Short problem A: Copy out, unchanged, the part of the records that opens with the line containing "Contacto conducto central" and runs through the end of the records.

Text extract:
And if the  cgroup's are not setup as you mentioned the interface will
return a failure(with a proper logs) and the daemon will retry after some
time.
And this also helps us to keep track of PID to UUID mapping at daemon level.


>> Also what would the kernel API look like for this?  Would it have to
>> be driver-specific?
>
> The API should be generic and it should not be driver-specific.

>So it would be a new file in /dev, whose only function is to set up a UUID
>for a cgroup?

I will work with James Smart and check whether we can use any of the
existing interface for the same and will share the details.

>Paolo

Regards,
Muneendra.

Paolo Bonzini Aug. 7, 2020, 11:38 a.m. UTC | #17

On 07/08/20 13:24, Muneendra Kumar M wrote:
> Hi Paolo,
> Below are my replies.
> 
>>> 3.As part of this interface user/deamon will provide the details of
>>> VM such as UUID,PID on VM creation to the transport .
>>> The VM process, or the container process, is likely to be
>>> unprivileged and cannot obtain the permissions needed to do this;
>>> therefore, you need to cope with the situation where there is no PID
>>> yet in the cgroup, because the tool >that created the VM or container
>>> might be initializing the cgroup, but it might not have started the
>>> VM yet.  In that case there would be no PID.
>>
>> Agreed.A
>> small doubt. If the VM is started (running)then we can have the PID and
>> we
>> can use the  PID?
>> Yes, but it's too late when the VM is started.  In general there's no
>> requirement that a cgroup is setup shortly before it is populated.
>
> This should be ok .
>
> The fabric  interface just provides a mechanism to store user
> specific data into a pid blkcg
>
> Before the daemon issues the UUID and pid to the fabric interface, it needs
> to check whether the VM is in running state or not.
>
> If it the VM is in running state then only it issues the VM details.
>
> And if the  cgroup's are not setup as you mentioned the interface will
> return a failure(with a proper logs) and the daemon will retry after some
> time.
>
> And this also helps us to keep track of PID to UUID mapping at daemon level.

Why would that be useful?  Again, the mapping of the UUID is _not_ to a
PID, it is to a cgroup.  There is no concept of a VM PID; you could
legitimately have I/O in a separate process than say the QEMU process,
and that I/O process could legitimately reside in a separate blkcg than
QEMU.

Target position records:

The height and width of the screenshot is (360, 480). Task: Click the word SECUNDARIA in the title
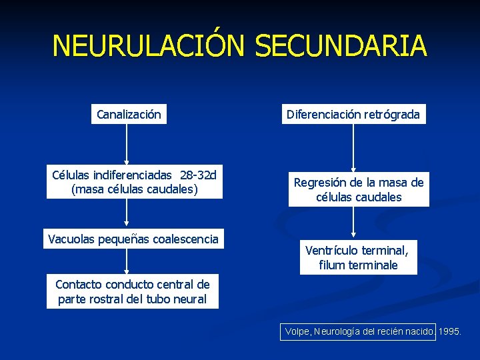pyautogui.click(x=340, y=46)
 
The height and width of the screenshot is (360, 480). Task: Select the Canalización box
pyautogui.click(x=129, y=115)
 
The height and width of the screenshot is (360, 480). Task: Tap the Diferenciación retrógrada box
pyautogui.click(x=353, y=115)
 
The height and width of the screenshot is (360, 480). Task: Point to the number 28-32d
pyautogui.click(x=198, y=175)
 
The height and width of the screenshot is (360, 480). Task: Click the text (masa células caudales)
pyautogui.click(x=134, y=189)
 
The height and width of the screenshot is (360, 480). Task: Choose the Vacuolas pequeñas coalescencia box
pyautogui.click(x=133, y=239)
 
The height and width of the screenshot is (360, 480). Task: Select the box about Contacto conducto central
pyautogui.click(x=133, y=292)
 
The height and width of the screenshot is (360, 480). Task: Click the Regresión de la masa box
pyautogui.click(x=359, y=189)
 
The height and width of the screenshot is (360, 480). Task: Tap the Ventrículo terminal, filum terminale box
pyautogui.click(x=359, y=257)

Short problem B: Carry on the mailing-list thread about tying VM UUIDs to cgroups, starting after its last sentence.

Exercise answer A:
The height and width of the screenshot is (360, 480). Task: Select the box about Contacto conducto central
pyautogui.click(x=133, y=292)
 
The height and width of the screenshot is (360, 480). Task: Click the Regresión de la masa box
pyautogui.click(x=359, y=189)
 
The height and width of the screenshot is (360, 480). Task: Tap the Ventrículo terminal, filum terminale box
pyautogui.click(x=359, y=257)

Exercise answer B:
There is no need for any daemon, and I'm not even sure which daemon
would be handling this.  App identifier should be purely a kernel
concept with no userspace state.

Paolo

Paolo Bonzini Aug. 7, 2020, 12:14 p.m. UTC | #18

On 06/08/20 21:32, Tejun Heo wrote:
> On Thu, Aug 06, 2020 at 09:20:38PM +0200, Paolo Bonzini wrote:
>> On 06/08/20 20:49, Tejun Heo wrote:
>>>> perf and bpf have file descriptors, system calls and data structures of
>>>> their own, here there is simply none: it's just an array of chars.  Can
>>>> you explain _why_ it doesn't fit in the cgroupfs?
>>> What's the hierarchical or delegation behavior?
>>
>> If a cgroup does not have an app identifier the driver should use the
>> one from the closes parent that has one.
>>
>>> Why do the vast majority of
>>> people who don't have the hardware or feature need to see it? We can argue
>>> but I can pretty much guarantee that the conclusion is gonna be the same and
>>> it's gonna be a waste of time and energy for both of us.
>>
>> I don't want to argue, I want to understand.  My standard is that a
>> maintainer that rejects code explains a plan for integrating with his
>> subsystem and/or points to existing code that does something similar,
>> rather than handwaving it away as something "that I can't remember off
>> the top of my head".
> 
> I could be misreading you but my general sense is that you tend to be
> antagonistic in sometimes underhanded way, like above - you lifted that part
> from a sentence which was listing two examples prior to that phrase.

Yes, I did, but I already explained that they are irrelevant.  If I ask
you to buy me something, asking an extra question and saying "you might
want to ask XYZ instead" would make me happier than "you might want to
buy that on Amazon or ask someone else I can't remember off the top of
my head".  Perhaps I needed icecream that Amazon doesn't even sell. :)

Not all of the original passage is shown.